Directions: Given the listing that follows, report all lines in which the string "camera" occurs.

Data to examine:
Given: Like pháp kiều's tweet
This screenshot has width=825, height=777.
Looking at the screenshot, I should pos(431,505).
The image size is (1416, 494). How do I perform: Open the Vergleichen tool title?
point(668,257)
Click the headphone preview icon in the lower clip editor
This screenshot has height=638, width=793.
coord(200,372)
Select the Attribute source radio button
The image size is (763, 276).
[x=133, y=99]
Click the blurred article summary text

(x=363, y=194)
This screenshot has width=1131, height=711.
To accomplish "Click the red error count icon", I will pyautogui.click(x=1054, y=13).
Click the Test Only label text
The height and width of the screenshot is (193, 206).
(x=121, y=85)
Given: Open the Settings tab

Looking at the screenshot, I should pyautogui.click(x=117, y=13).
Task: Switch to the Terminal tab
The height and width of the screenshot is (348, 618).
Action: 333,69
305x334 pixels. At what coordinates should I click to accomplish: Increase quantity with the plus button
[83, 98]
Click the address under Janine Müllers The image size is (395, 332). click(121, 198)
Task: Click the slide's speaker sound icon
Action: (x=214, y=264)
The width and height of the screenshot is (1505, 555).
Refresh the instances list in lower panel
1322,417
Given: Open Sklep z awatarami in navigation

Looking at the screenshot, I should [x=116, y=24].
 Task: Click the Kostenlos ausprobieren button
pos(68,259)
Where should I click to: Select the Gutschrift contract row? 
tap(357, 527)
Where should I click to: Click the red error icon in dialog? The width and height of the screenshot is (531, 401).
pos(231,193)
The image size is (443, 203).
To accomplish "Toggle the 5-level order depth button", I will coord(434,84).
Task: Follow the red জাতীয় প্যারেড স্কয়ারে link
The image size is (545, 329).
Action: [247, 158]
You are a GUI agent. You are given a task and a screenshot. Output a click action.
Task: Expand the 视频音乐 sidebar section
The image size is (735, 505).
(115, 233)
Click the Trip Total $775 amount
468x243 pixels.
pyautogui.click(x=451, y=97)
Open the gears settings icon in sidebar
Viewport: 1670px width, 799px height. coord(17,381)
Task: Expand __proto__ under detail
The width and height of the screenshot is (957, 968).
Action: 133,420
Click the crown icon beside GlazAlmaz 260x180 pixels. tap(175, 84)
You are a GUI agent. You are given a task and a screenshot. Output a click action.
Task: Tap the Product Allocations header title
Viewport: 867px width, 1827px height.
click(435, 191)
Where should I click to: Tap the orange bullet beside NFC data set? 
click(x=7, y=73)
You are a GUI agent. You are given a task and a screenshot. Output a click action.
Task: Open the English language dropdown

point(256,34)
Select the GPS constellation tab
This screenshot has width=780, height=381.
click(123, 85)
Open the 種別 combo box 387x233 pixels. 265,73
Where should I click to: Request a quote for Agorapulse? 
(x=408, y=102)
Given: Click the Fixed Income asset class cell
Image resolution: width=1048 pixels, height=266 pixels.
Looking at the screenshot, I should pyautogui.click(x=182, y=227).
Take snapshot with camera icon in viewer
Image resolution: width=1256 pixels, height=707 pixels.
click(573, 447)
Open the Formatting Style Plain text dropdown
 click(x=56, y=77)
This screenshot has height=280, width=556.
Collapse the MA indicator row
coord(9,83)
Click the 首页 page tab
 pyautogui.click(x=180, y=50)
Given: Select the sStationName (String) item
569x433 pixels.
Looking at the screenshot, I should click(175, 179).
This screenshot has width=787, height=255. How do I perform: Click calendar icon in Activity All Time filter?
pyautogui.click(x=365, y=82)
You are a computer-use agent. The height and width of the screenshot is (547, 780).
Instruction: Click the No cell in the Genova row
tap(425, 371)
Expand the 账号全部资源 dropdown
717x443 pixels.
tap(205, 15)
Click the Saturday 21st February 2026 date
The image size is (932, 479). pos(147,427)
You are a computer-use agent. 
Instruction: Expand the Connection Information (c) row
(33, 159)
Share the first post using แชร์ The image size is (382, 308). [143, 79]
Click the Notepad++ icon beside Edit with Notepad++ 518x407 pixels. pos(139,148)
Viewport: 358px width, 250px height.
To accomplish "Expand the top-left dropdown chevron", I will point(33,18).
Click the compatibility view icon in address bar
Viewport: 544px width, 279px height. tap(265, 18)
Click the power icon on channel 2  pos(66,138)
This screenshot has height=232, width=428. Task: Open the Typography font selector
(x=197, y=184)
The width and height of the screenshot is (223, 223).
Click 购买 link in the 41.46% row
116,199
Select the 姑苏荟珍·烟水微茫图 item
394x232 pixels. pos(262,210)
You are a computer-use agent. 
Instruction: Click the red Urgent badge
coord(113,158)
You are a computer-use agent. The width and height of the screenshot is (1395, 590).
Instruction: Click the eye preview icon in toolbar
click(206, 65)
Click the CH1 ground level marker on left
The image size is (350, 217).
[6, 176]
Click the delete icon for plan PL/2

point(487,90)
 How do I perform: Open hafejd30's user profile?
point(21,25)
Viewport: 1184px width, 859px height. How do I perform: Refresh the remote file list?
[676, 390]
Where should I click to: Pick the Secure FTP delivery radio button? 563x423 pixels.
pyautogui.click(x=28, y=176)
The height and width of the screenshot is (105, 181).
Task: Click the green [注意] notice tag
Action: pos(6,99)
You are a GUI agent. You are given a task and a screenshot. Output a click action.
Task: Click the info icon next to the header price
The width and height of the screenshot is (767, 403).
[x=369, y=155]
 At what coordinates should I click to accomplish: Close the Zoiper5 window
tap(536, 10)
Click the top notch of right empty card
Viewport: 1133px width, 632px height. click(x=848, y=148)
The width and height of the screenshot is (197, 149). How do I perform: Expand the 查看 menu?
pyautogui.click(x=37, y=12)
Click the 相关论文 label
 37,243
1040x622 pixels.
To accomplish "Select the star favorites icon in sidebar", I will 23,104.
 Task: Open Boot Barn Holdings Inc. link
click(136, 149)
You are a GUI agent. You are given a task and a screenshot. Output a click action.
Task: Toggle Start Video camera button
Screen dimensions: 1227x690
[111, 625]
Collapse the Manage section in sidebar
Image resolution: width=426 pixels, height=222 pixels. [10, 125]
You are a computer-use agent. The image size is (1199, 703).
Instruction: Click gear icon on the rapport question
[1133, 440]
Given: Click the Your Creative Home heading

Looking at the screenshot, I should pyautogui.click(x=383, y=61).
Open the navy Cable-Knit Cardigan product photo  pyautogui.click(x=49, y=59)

The answer:
Take snapshot with camera icon in viewer
Task: Toggle Start Video camera button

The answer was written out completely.